Todd: exactly, and the person is thinking, “I’ve never done this, I’ve never built a website before,” they come to us and they say, “hey — I’ve never been through the process of building a website before and I don’t know what to expect.” There are two possible outcomes that come from that. Either they have full faith in us, and their bosses have full faith in us, or they listen to us, and they have full faith in us, but their bosses don’t. Or their bosses are saying “we’re a non-profit that has never really done a serious website, and we don’t really get project management — I don’t really understand why UX is necessary. It seems like a lot of extra fluff to me.”

They don’t take us quite so seriously, or their attitude is, “that looks good enough. I don’t want to spend any more money on design. I just need the website to ‘do’ certain things. I don’t really care how it looks.” Those are typically the people who have never been involved in a web project before.

Dani: I also find that part of dealing with non-profits, especially in the client intake/sales process, is reading between the lines, and listening to how they *say* “we’re a non-profit.” I’ve done a lot of work with non-profits, and I find often in conversations with fundraising/development managers that if you hear them say, “well, we’re a non-profit,” in a certain tone, that it’s often a cover for a host of things that they don’t want to deal with.

Todd: Yes, that ends up becoming code for “we’re a non-profit, so we do everything bare-bones.”

Dani: Yes. We do everything bare-bones, we don’t have a lot of money, and to put a sort of New Age spin on it, it’s sort of a “lack” vs. “Abundance” mentality; you think that because you’re a non-profit, you basically have to spend almost no money on your marketing; meanwhile, if you look at the list of biggest, most effective non-profits with the largest reach in the Boston area, most of them spend about 5-6% of their revenues on fundraising efforts — including their website. They’re spending that money, and as a result, they are getting more donations, and they’re able to do more work, than perhaps 100 smaller non-profits in that space combined.

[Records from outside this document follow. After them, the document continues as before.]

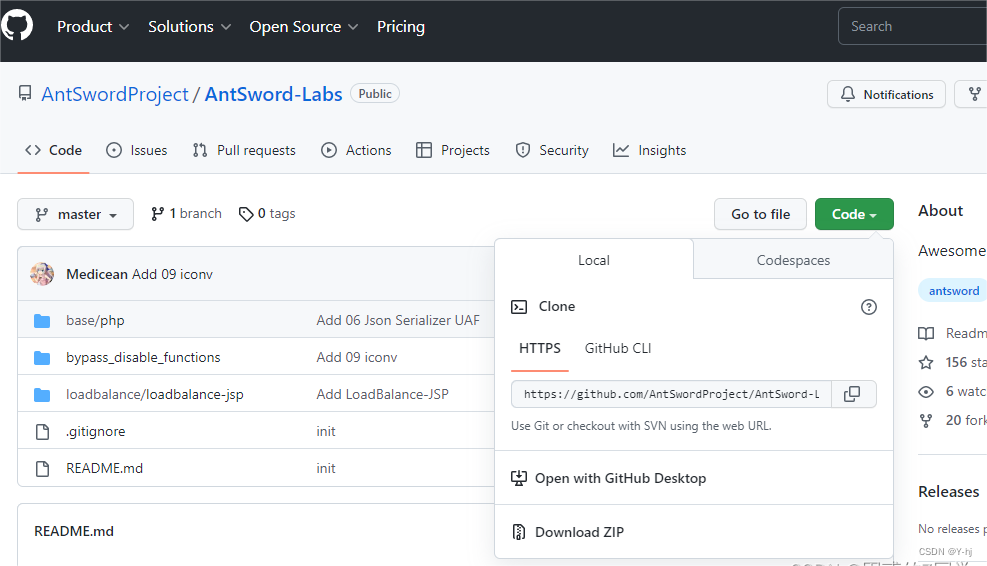Click the clone help question icon
The image size is (987, 566).
[x=868, y=307]
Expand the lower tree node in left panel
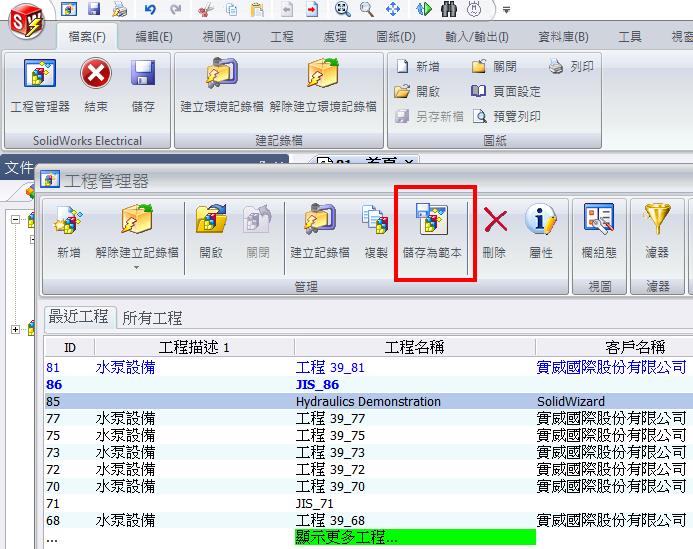Image resolution: width=693 pixels, height=549 pixels. tap(16, 329)
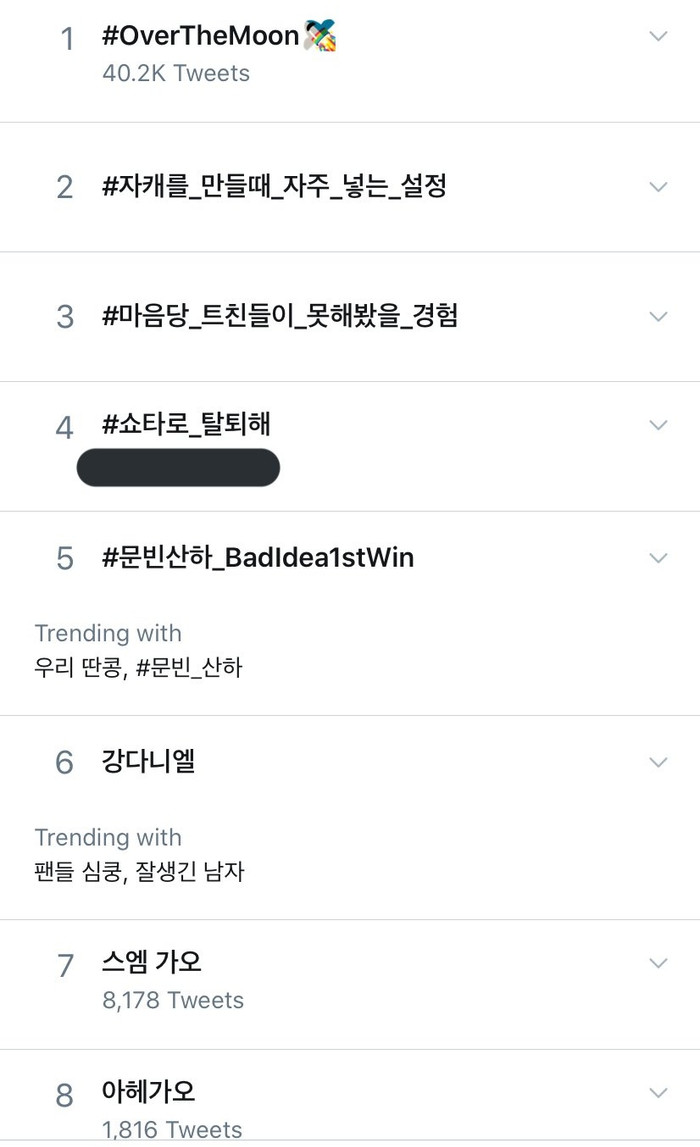Viewport: 700px width, 1147px height.
Task: Select the 스엠 가오 trend
Action: point(152,963)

Todd: it’s surprising, too, how many people don’t seem to understand that the most effective dollar they can spend is on a better website. It’s sort of like, when you go to a restaurant’s website, what do you care about? Phone number, address, menu. That’s really all you care about. Who’s the chef? That’s an afterthought — that’s what you might get into when you’re starting to dig around and learn more about the restaurant.

Chances are, when you’re at a restaurant website, you’re about to leave the house and go out to eat, you need the number for reservations, you need the address so you can look it up on a map, you need a menu to make sure that your friend who’s gluten-free can actually eat something there. Or you’re looking at it — which is even more likely — on your phone, and that address is locked into an image, and you have to somehow put that address into your memory long enough to switch apps on your phone and type it all in to find the restaurant — or the menu is locked into a PDF, and you don’t have a PDF reader on your phone.

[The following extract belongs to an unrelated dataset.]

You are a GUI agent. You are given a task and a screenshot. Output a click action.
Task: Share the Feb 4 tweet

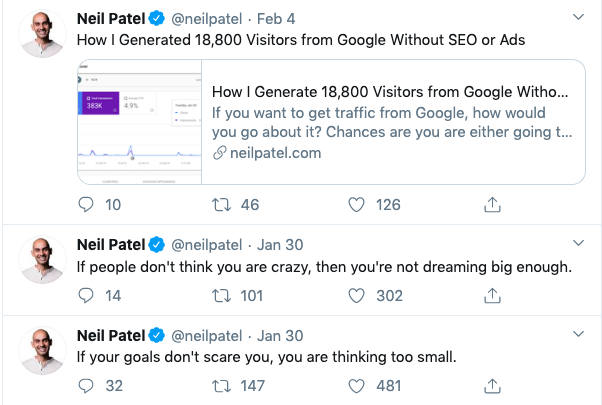[492, 205]
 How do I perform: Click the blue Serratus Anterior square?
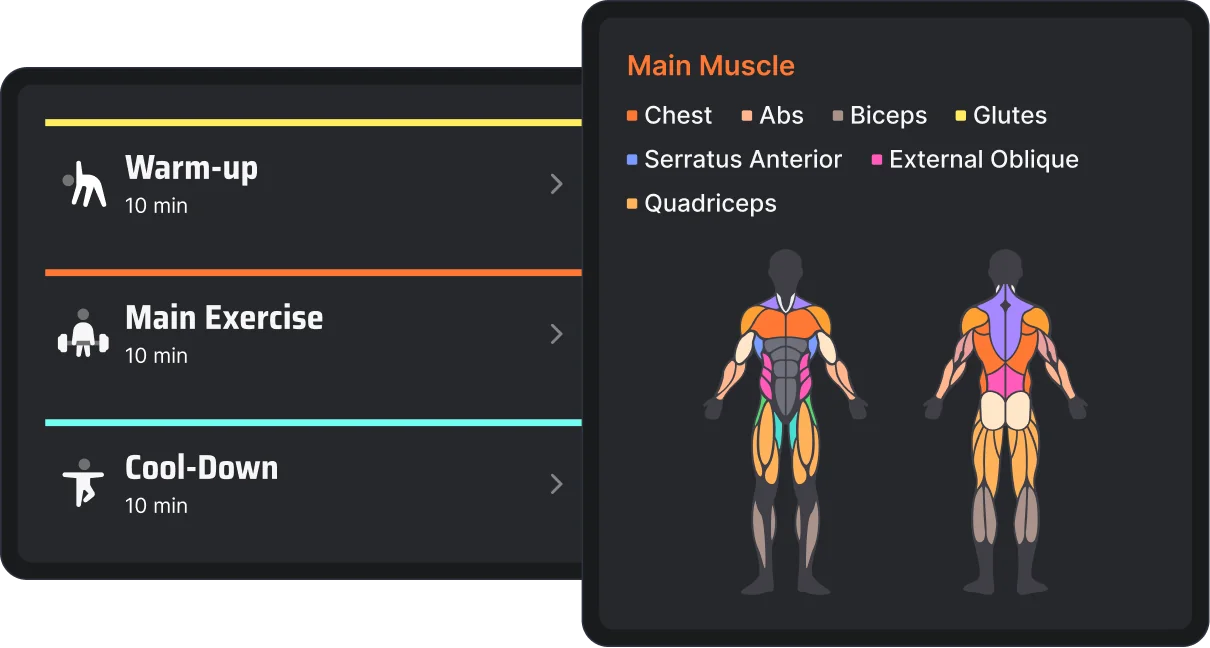[x=633, y=159]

This is all super-basic stuff, and yet restaurant websites, more often than not, tend to be about the show, not about the information. That sort of conflicts with what I said about advertising dollars, but I suppose it depends on the industry. In the case of a restaurant, chances are that you’re not going to learn about the restaurant on their website, but on Yelp, or some other thing that is gauging its value. It’s not like a non-profit, where you do have to learn about the non-profit and what they do on their website. I don’t think there’s a real “rating system” for non-profits. You’re going to their website because you want to a) donate, or b) learn more about them.

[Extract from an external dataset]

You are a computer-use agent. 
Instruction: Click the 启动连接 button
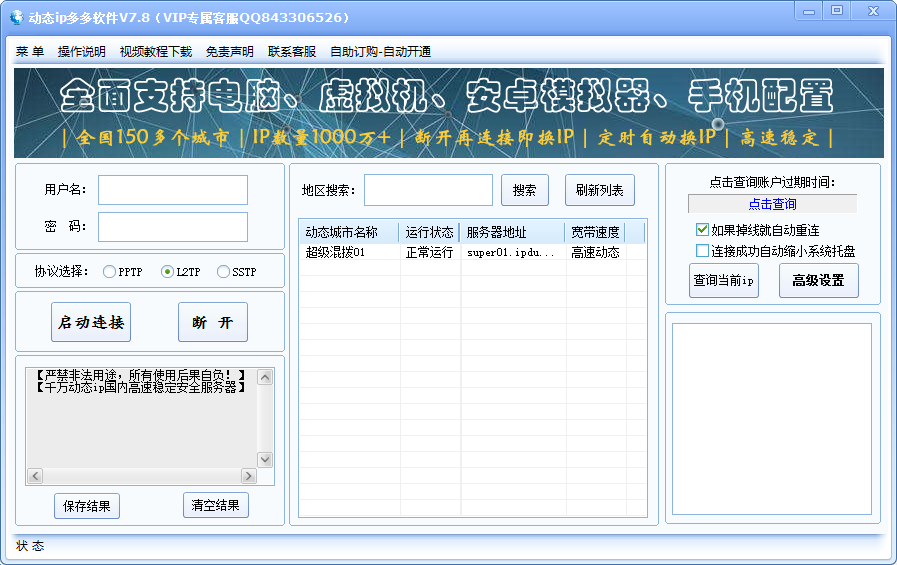coord(91,322)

I find that so many websites just assume that the website is little more than a brochure, or a television commercial, or it is some thing that is not a website.

A website has to do what the users of that site expect it to do. And restaurant websites are a good example of how many websites *don’t* do that, because they’re so egregious. They, on the whole, entirely miss the mark. You arrive on the website, and it’s a fashion show. It’s this Flash thing with all the dishes fading in and out, and all this sliding stuff, and you’re like “no. I don’t need this. I just need your address.”

Dani: well, I also think that, at least in the restaurant world, that you’re going to find all that other information on Yelp. So you don’t “need” to have it on your website.

Todd: perhaps.

Dani: The other problem, I find, with restaurant websites — I’ve actually done quite a few, and while I was able to talk them out of Flash slideshows, I’ve done my share of downloadable PDF menus — the biggest problem with creating a good restaurant website is actually updating the menu. The reason is that most restaurants don’t actually have a marketing person. The person updating the website is often the owner of the restaurant, or the owner’s son/daughter/whatever. They’re a chef, they often don’t have very much tech savvy, they usually work 12 hours a night or more.

If you’re a chain with a big marketing department, or you’re a hometown diner with 20 things on the menu that never change, it’s not a big deal, but if you’re like any of the restaurants that I’ve worked with, where you’re a relatively small place with a focus on local, seasonal food, you’re constantly changing your menu. With one of my clients, I basically just set up a Pages template and showed him how to upload a PDF. Because his menu changed every week, and he didn’t have the time or ability to figure out how to update the code of his website. Another client calls me every time he has to change his menu because it’s written completely in HTML and he can’t figure out how to make changes.

So yes, you’re probably just looking for the menu, or the contact information, but the problem with a lot of restaurants — and the reason I think so many of them are horribly bad — is simply because either they’re sort of “fashion” websites, where it’s not so much about the food as it is about the atmosphere, or they are restaurants where you have someone in charge of the website who doesn’t have time, knowledge or interest in maintaining this website.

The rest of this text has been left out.